Royalty Pharma contributed $125 million at closing and will receive tiered royalty payments from U.S. sales of RYTELO. These royalties range from 7.75% of annual net sales up to $500 million, 3.0% of annual net sales between $500 million and $1 billion, and 1.0% of annual net sales exceeding $1 billion. Payments to Royalty Pharma will cease if the aggregate royalties payable through June 30, 2031, reach a multiple of 1.65 times their investment, otherwise, until they receive a multiple of 2.0 times their investment, there will be no additional royalties. RYTELO, developed internally and exclusively owned by Geron, is a first-in-class telomerase inhibitor.

Pablo Legorreta, founder and CEO of Royalty Pharma, expressed enthusiasm for the partnership with Geron, noting the significant commercial and development opportunities ahead for RYTELO, particularly for lower-risk myelodysplastic syndrome (MDS) patients who have limited treatment options.

Investment funds managed by Pharmakon Advisors have committed to a five-year, senior secured term loan of up to $250 million. An initial tranche of $125 million has been drawn at closing, with part of these proceeds used to repay $86.5 million owed under the company's existing loan with Hercules Capital, Inc. and Silicon Valley Bank, which has now been terminated. Geron has the option to draw a second tranche of $75 million, subject to certain conditions, and a third tranche of $50 million upon reaching a specified RYTELO revenue milestone, both available until December 31, 2025. The loan facility contains no scheduled amortization payments, with all outstanding principal due at maturity in 2029, and no financial covenants. The loans bear interest at a variable rate equal to 5.75% plus the three-month Secured Overnight Financing Rate (SOFR), with a SOFR floor of 3.00%.

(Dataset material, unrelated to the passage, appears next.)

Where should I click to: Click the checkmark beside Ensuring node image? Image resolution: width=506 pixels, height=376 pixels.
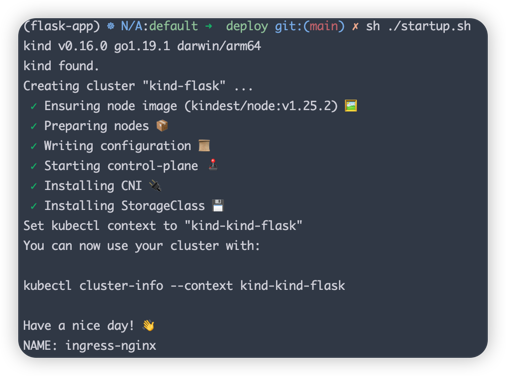coord(33,106)
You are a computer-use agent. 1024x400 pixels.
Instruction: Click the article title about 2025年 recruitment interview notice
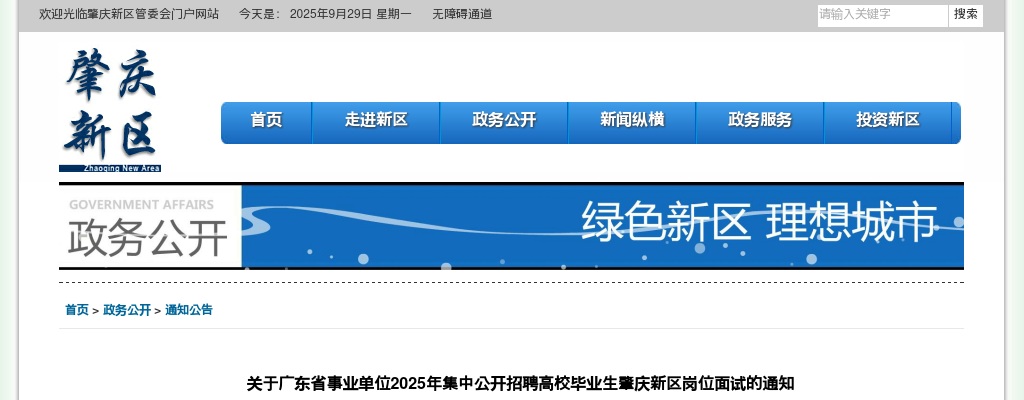point(520,384)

Pedro Gonzalez de Cosio, CEO of Pharmakon Advisors, praised the Geron team for their commercial success in the U.S. with RYTELO and expressed eagerness to support the company's potential launch in the EU and further development of the drug for additional hematologic malignancies.

Financial and legal advisory services for Geron were provided by TD Cowen and Cooley LLP, respectively. Royalty Pharma received legal advice from Goodwin Procter and Fenwick & West LLP, while Akin Gump LLP served as the legal advisor to Pharmakon Advisors.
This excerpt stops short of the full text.